2. Appellant complains of the court’s refusal to give two certain instructions. The first of these instructions embraced the principle we have quoted from the Hoin case as to the true rule to be applied upon a plea of insanity in criminal cases, and it was substantially given in various forms by the court in its charge to the jury. It was not error to decline to again reaffirm the law bearing upon that question. The other instruction contains an intimation that the plea of insanity has led to abuse in the administration of justice, and advises the jury that it must be examined and considered with care. This instruction, in effect, was given in the criminal case of People v. Pico, 62 Cal. 54, but we see no place for it in a civil action, especially in view of the fact that the party charged with being insane is neither a party to the action, nor even indirectly interested in the final result of the litigation.

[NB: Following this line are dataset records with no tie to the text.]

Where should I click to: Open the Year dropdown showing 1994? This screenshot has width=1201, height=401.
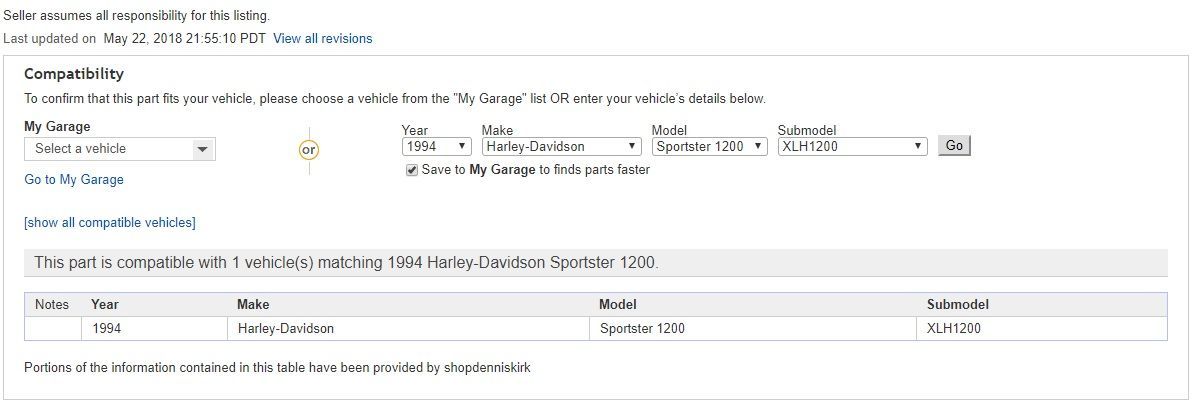coord(436,146)

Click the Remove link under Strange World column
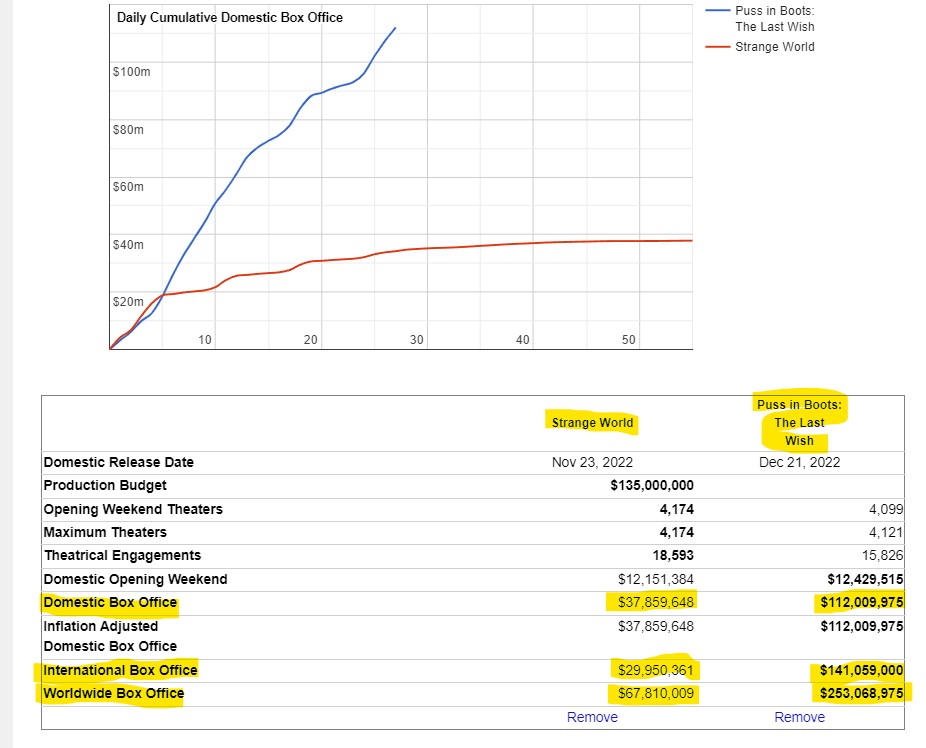click(592, 717)
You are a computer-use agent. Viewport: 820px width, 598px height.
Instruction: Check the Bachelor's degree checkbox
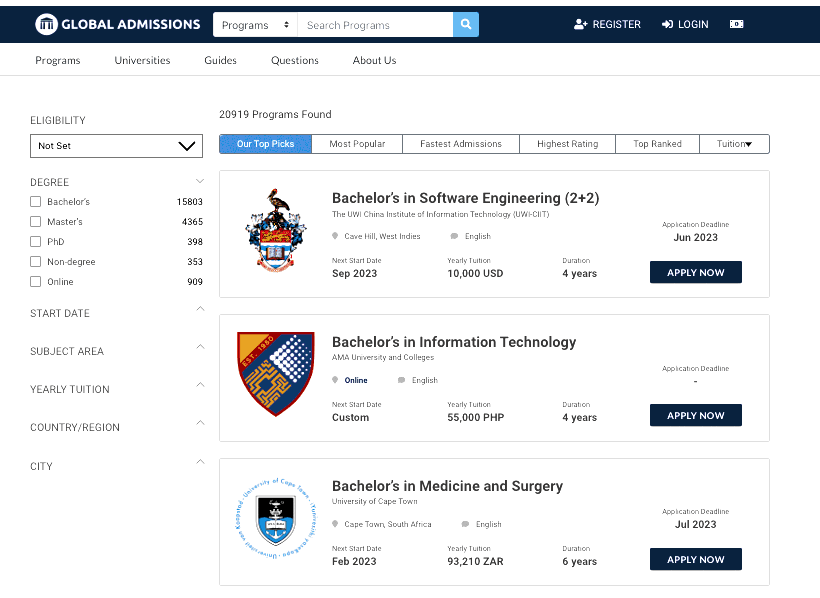(x=36, y=201)
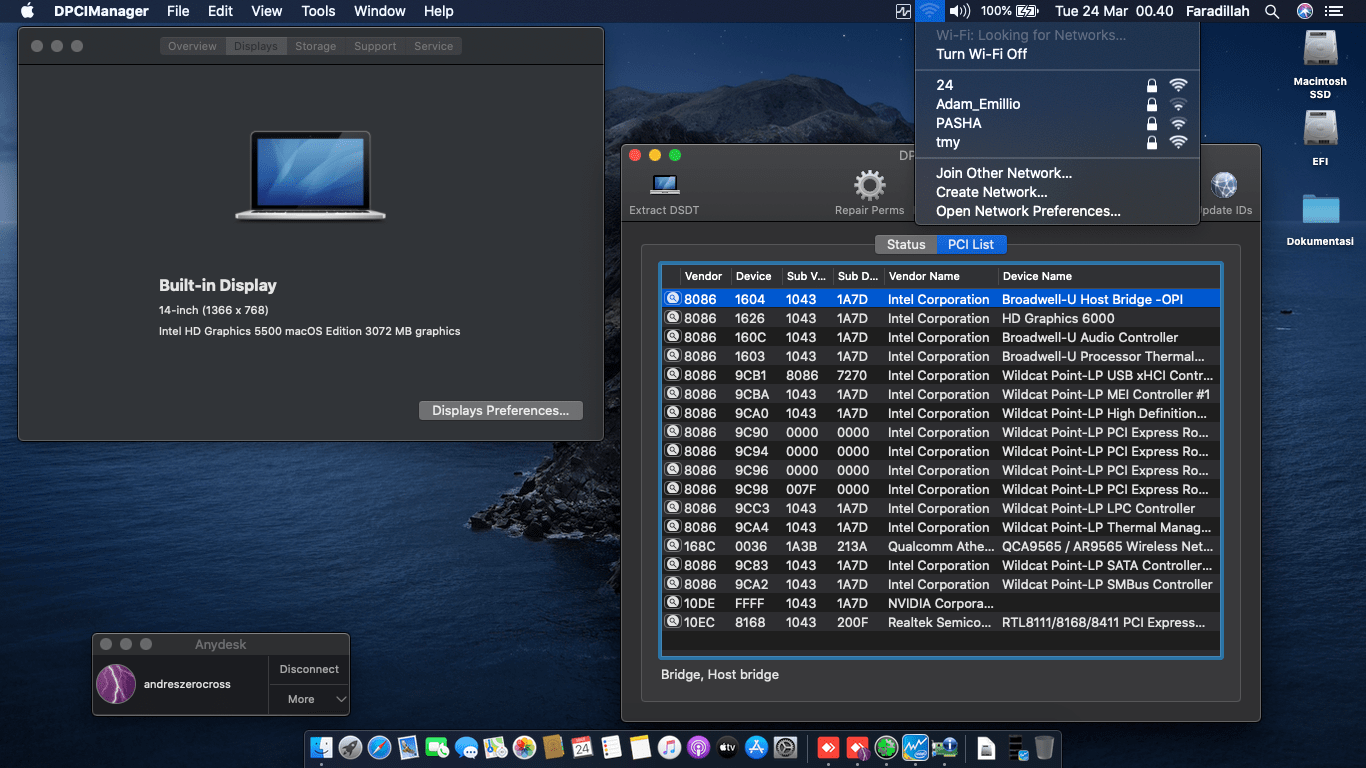Viewport: 1366px width, 768px height.
Task: Choose Open Network Preferences menu item
Action: pos(1028,211)
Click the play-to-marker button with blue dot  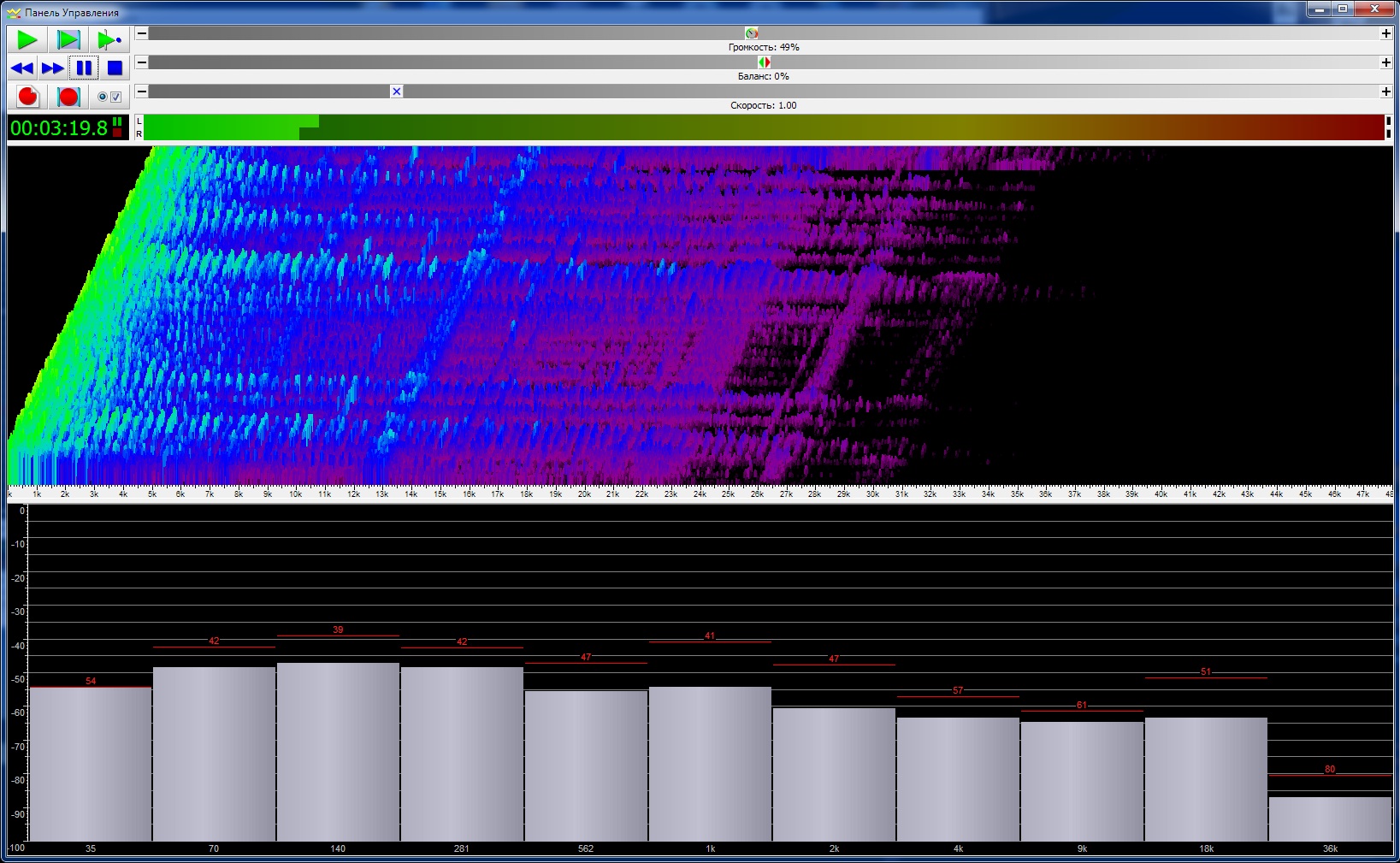[x=109, y=39]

3. Previous to the trial of the present action Stillman had been tried and convicted of the murder of Fiske, and sentenced to imprisonment in the state prison for life. Defendant’s counsel offered in evidence what he termed the judgment-roll in that case, and under objection the evidence was not admitted. As stated by counsel, this evidence was offered for the purpose of showing that during the pendency of the murder trial no proceedings were had indicating that Stillman was insane at that time; that no suggestion was made to the court by counsel that he was then insane; that the statute regarding the insanity of defendants at the time of trial was not invoked, and that the record offered indicated no suggestion of insanity; and counsel argues therefrom [344]*344that the presumptions arise from these facts, first, that the public officials did their duty, and also that the defendant’s attorneys in that case did their duty, and that the plea of present insanity not being suggested, either by the public officials or private attorneys, the second presumption follows that Stillman was not insane at the date of his trial, and further, those presumptions being established, an additional presumption follows therefrom that if he was not insane upon the day of his trial he was not insane upon the day of the homicide. We are entirely agreed that the record in the criminal action was properly rejected. The last and material presumption, the one which defendant seeks to invoke to his advantage in this case, arises from no fact, but, on the contrary, is itself based upon a foundation of presumptions, and such a foundation is too unstable to support evidence of the character here sought to be invoked.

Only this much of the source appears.